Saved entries
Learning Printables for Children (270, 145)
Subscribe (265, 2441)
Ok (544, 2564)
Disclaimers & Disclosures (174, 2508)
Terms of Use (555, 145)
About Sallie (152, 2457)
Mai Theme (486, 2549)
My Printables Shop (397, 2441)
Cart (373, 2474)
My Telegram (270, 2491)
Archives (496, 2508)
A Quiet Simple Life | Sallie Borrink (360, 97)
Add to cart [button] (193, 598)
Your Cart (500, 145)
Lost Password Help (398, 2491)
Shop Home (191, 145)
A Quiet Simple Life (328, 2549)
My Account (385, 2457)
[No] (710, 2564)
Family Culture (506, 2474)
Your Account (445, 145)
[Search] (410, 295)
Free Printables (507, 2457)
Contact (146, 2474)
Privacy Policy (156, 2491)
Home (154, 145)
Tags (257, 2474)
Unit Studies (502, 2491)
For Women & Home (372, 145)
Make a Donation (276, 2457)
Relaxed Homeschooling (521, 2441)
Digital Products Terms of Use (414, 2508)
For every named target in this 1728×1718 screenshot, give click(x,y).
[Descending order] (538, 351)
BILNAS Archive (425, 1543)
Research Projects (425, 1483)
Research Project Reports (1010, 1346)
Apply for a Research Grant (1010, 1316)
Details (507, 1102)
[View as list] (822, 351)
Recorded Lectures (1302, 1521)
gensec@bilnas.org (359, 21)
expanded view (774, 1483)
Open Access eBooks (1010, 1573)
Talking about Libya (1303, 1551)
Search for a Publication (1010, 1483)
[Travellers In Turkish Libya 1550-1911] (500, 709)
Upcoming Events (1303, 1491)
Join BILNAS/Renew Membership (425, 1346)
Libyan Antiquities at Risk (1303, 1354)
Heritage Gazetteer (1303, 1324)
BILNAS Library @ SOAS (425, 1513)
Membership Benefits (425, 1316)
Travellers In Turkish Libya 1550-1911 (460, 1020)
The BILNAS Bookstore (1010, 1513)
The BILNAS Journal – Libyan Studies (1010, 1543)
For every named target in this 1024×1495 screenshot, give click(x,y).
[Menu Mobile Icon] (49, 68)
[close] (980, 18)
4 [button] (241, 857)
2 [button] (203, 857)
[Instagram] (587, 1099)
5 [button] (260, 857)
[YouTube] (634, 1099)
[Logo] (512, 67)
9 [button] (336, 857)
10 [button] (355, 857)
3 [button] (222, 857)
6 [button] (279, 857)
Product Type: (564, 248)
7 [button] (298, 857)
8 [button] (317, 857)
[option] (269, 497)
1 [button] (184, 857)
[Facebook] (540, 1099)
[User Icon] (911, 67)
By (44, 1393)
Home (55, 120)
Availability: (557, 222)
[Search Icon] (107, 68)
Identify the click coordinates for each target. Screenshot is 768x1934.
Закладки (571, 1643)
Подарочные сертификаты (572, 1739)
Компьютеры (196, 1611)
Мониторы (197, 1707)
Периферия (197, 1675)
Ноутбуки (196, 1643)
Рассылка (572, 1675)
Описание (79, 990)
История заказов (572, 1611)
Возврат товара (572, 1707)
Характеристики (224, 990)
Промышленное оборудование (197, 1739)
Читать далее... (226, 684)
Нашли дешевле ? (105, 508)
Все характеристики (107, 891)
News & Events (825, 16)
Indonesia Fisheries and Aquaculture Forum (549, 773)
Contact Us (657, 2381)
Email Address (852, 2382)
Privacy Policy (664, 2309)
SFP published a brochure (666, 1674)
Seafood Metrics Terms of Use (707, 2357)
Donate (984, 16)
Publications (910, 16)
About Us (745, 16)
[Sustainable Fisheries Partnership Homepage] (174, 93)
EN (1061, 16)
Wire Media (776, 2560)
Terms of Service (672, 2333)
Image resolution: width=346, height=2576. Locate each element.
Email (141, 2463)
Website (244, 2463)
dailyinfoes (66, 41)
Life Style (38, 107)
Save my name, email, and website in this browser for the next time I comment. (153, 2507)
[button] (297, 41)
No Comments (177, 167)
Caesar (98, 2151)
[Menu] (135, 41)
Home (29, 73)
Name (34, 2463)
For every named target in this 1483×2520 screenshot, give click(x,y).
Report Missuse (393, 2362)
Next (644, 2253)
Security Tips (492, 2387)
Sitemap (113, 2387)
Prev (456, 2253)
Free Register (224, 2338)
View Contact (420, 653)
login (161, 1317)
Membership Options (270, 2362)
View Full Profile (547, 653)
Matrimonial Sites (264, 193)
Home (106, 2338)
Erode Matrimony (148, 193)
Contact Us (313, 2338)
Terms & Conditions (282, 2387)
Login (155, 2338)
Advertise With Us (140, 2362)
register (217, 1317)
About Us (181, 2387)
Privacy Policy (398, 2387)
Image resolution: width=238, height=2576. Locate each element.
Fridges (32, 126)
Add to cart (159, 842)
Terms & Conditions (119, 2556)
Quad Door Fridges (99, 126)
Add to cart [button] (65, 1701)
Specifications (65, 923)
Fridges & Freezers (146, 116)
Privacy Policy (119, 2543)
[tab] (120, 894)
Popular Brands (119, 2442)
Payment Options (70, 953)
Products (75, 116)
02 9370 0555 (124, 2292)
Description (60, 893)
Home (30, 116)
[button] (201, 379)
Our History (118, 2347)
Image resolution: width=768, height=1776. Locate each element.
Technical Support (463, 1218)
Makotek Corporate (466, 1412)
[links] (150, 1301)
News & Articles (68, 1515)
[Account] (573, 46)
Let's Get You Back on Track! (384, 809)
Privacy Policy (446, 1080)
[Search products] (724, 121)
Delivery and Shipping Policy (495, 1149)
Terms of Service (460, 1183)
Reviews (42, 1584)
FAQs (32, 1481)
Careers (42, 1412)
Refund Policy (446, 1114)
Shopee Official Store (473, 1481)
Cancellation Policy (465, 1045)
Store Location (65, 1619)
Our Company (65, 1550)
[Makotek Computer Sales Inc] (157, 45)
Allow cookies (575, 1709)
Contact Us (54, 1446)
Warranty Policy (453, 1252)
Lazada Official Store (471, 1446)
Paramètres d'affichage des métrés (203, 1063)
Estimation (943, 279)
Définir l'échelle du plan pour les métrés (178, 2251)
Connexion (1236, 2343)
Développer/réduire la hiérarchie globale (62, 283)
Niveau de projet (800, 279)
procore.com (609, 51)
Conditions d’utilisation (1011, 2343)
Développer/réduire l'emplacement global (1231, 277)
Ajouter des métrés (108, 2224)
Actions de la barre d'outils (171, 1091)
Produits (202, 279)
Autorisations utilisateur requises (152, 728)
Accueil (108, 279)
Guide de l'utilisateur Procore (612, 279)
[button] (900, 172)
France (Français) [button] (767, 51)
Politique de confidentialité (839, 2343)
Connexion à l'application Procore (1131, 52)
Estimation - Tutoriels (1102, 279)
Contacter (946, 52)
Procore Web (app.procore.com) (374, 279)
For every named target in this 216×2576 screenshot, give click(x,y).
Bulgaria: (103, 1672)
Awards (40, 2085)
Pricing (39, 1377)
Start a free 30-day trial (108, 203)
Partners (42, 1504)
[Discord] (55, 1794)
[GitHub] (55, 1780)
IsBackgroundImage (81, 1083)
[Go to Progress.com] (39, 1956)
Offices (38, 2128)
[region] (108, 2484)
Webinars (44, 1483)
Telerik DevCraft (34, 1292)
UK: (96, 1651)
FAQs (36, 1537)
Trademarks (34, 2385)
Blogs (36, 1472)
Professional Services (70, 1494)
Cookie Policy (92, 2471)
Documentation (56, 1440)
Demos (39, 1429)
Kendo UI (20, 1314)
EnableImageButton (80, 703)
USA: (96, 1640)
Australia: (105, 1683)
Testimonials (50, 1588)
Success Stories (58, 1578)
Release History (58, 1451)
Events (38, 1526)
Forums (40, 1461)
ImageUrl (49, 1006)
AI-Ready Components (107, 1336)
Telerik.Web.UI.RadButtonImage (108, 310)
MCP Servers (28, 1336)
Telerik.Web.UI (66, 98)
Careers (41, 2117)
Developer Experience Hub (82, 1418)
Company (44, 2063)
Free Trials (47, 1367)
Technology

TASK DESCRIPTION –
Starting with the line that holds "Développer/réduire la hiérarchie" and ending with the line that holds "Produits (202, 279)", retype every line in the data above exactly, and nothing else.

RESPONSE FOR THIS EXERCISE –
Développer/réduire la hiérarchie globale (62, 283)
Niveau de projet (800, 279)
procore.com (609, 51)
Conditions d’utilisation (1011, 2343)
Développer/réduire l'emplacement global (1231, 277)
Ajouter des métrés (108, 2224)
Actions de la barre d'outils (171, 1091)
Produits (202, 279)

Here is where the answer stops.